- [Activity]: Restate the full listing precisely as written.

- [Records provided]:
--- START ---

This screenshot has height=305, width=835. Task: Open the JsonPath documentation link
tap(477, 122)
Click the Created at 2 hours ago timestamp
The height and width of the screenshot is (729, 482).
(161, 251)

--- END ---

- [Answer section]:
This screenshot has height=305, width=835. Task: Open the JsonPath documentation link
tap(477, 122)
Click the Created at 2 hours ago timestamp
The height and width of the screenshot is (729, 482).
(161, 251)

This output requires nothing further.